一声娇滴滴的郎君听得那人浑身发麻,他双目发直,下意识朝前几步。
就在他身体逼近之前,崔又雁将捏在手中的药粉高高扬起。
迷粉霎时飞扬,她拔下簪子胡乱往前狠狠划了几下,而后转身就跑,然不过几步,头皮传来一股剧烈刺痛,她不得已仰头泄力。
“贱人!”
一声气急败坏的怒喝在耳旁乍响,崔又雁咬牙忍住脱口的痛呼,就见抓住她的山匪目露凶光,朝她狠抡起胳膊。
掌风之间,她紧紧闭上眼。
预料的疼痛却没来袭。
耳旁嗡嗡不断,心跳似擂鼓,崔又雁脑中一片空白,身体本能地颤抖,直至思绪逐渐回笼,她这才感觉到后怕。
迟迟不见动静,崔又雁攥紧手中的簪子,不安地掀开眼帘。
猝然见光,她不适地眯着眸子观察。
一道散漫含笑的声音自头顶悠然落下:
“性子真烈。”
“我喜欢。”
不过寥寥数语,方才还凶神恶煞的山匪们陡然安静下来,就连扯着她头发的人也松开手。
头皮痛至麻木,崔又雁忍不住喘了口气。
树干之上,一道身影迎光跳下,勾勒出宽肩窄腰的身形,说话之人身着粗布短衣,虽模样普通,却不掩一身正气。
崔又雁心中一动,正准备开口求救,却见那些山匪面面相觑后,其中一人熟稔道:“谢兄,您不是去追那汉子了吗?”
竟是一伙的!
崔又雁眼中方才燃起的光亮猝然熄灭。
这群山匪叫他尊称,足以见得他身份之长。
她不由提起万分小心,默默打量这个突然出现的男人,心中揣测让他放她走的可能性有多大。
少顷,她绝望地闭上眼。
谢不吝自顾自扑净袖间沾上的树叶,随口道:“你有意见?”
说罢,对着一旁灰头土脸的女郎招招手:“过来。”
他态度轻昵,好似呼唤自家狸奴。崔又雁不清楚他有何意图,迟疑站在原地并未挪步。
岂料有人见她不动,从背后猛推了她一把。
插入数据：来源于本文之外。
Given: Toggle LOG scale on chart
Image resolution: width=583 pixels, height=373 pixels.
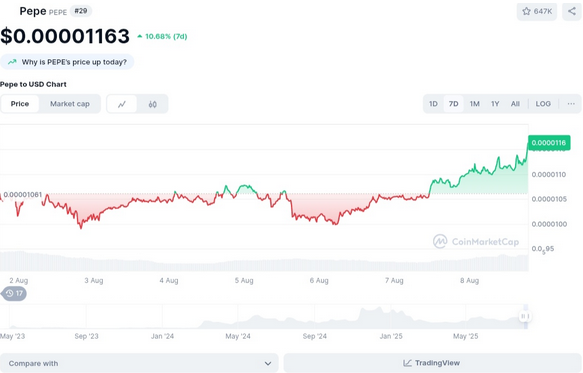Looking at the screenshot, I should tap(543, 104).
崔又雁顿时狼狈地朝前扑去,下意识伸手,想扶住前方的站立的人,就听得一声哂笑。
灰色的身影没有半点犹豫,后撤半步。
崔又雁只能眼睁睁看着坚硬的地面朝她扑来。
然她的身体并未落地,而是滞在空中,鼻尖贴着地面,只差一厘就能摔个鼻青脸肿。
“娘子这是要谋杀亲夫?”
那人真将她当作狸奴对待,单手轻松拎住她的后衣领,将她手中的簪子取走。崔又雁无心管他在做什么,她被勒得连连咳嗽,眼底泛泪。
随即谢不吝手一松,给了她缓冲时间。崔又雁双手撑地,喉咙的窒息感尤为强烈,整片树林只有她止不住的咳嗽声。
她只觉从头到脚,没有哪一处不痛,这般折腾,不如早些给她个痛快!
不知哪来儿的胆子,她竟抬头朝谢不吝瞪过去。
眼睛浑圆,倒更像只狸奴了。
让谢不吝想起总在脚边蹭他的那只狸花。
他唇角带了抹笑,好整以暇欣赏完美人狼狈,兀自俯身将银簪插回美人鬓边,语气缱绻轻慢:“娘子别急,待会再瞪也不迟。”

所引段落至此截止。